Echte Berner Klänge im Münster
Im Rahmen der 175-Jahr-Feier der Universität Bern veranstaltete das Institut für Musikwissenschaft ein Konzert mit Kompositionen, die vor 500 Jahren am Berner Münster erklungen sind und nun neu ediert werden. Garant für berauschende Klänge war dabei das renommierte deutsche Vokalensemble Singer Pur.

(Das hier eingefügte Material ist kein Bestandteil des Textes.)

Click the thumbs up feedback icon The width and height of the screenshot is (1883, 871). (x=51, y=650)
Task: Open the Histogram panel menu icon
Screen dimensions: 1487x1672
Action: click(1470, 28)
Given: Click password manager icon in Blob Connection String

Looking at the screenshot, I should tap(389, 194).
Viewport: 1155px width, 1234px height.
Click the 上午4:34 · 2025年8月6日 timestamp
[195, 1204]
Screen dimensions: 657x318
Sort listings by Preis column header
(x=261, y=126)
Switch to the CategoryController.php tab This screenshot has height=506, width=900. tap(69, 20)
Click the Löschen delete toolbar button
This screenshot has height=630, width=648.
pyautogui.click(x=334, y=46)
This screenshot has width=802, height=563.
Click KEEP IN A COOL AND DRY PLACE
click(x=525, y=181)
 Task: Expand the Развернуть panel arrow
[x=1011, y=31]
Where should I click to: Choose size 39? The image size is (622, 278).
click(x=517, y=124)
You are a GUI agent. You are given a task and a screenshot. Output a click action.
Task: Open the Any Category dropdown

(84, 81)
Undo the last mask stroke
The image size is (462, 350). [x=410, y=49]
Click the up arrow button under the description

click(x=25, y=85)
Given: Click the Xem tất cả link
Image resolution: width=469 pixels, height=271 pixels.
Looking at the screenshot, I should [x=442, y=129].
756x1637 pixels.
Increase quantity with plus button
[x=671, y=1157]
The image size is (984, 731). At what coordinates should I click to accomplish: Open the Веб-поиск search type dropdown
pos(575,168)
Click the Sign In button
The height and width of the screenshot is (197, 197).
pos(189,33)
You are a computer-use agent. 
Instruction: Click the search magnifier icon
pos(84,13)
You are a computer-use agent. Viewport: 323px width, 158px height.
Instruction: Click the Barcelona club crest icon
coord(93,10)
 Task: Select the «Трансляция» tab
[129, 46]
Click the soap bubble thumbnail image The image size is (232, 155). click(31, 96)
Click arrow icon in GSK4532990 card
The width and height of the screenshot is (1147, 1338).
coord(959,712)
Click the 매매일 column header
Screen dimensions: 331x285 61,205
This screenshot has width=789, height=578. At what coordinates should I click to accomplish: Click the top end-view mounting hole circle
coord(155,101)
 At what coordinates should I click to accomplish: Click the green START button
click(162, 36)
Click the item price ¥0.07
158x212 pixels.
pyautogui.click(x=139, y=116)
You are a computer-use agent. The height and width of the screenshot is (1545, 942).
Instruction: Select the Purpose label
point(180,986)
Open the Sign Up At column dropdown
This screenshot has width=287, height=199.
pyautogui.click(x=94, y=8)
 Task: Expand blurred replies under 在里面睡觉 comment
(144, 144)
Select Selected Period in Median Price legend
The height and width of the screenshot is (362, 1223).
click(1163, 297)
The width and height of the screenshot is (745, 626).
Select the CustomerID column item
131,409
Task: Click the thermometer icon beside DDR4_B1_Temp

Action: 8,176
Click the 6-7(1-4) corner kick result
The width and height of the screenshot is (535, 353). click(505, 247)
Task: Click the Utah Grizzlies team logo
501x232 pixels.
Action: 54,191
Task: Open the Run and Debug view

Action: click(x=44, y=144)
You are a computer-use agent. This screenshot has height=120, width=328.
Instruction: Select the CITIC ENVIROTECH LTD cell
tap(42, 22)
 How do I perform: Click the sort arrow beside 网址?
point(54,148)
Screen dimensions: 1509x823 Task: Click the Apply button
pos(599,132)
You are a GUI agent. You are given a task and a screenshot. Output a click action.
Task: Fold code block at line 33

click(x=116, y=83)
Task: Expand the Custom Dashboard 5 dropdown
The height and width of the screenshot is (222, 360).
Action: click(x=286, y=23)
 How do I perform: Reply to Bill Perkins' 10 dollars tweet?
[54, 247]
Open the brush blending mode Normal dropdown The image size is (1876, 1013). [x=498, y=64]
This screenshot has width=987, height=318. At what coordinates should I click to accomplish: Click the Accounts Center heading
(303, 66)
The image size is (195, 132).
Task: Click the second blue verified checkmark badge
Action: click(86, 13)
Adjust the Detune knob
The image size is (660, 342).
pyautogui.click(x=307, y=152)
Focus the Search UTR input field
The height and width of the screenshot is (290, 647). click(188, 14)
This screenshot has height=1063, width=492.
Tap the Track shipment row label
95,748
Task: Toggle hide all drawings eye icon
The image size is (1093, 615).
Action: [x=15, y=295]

Wie viele Schweizer Komponisten können Sie aus dem Stegreif aufzählen? Einen, zwei – oder gar keinen? Zugegeben, im internationalen Vergleich hat es die Schweiz in musikalischer Hinsicht nicht ganz einfach – Bern (und auch Zürich) können nun einmal verglichen mit Wien, Paris und München nicht bei den grossen Musikstädten mitmischen. Und dennoch gab und gibt es natürlich Werke und Komponisten, die aus Bern stammen oder zumindest einen starken Berner Bezug aufweisen. Eine musikalisch grosse Zeit erlebte die damalige freie Reichsstadt insbesondere im fünfzehnten und sechzehnten Jahrhundert. Nachdem man 1421 den Grundstein zum Münster gelegt hatte, wurde die Kirche 1485 mit einem Chorherrenstift und einer Sängerschule versehen. Für dieses Ensemble waren in der Folge einige der bekanntesten Schweizer Komponisten zu jener Zeit tätig.

Wogende Klangflächen
Einen akustischen Einblick in diese Zeit und ihre Kompositionskunst bot das im Berner Münster stattfindende Konzert des deutschen Ensembles Singer Pur. Vom einstimmigen gregorianischen Gesang bis zum kunstvollen Geflecht aus sechs Einzelstimmen bot das renommierte Sextett, bestehend aus fünf Männern und einer Sopranistin, eine reiche Palette von leuchtenden Klangperlen. Aus schwebenden und wogenden Klangflächen hoben sich klar herausgearbeitet die verschiedenen Einsätze dieser vokalen Vielstimmigkeit ab. Die wohl zumindest teilweise für den Klangraum des Münsters geschaffenen Kompositionen kamen dabei hervorragend zur Geltung. Claudia Reinhard, Klaus Wenk, Markus Zapp, Manuel Warwitz, Rainer Schneider-Waterberg und Marcus Schmidl fanden in ihren Interpretationen die richtige Mischung zwischen in sich ruhender Weite und fast swingendem Fluss. In fast Stück für Stück wechselnden Besetzungen bot das mehrfach ausgezeichnete Ensemble dem Publikum immer neu ein kompaktes und differenziertes Klangerlebnis.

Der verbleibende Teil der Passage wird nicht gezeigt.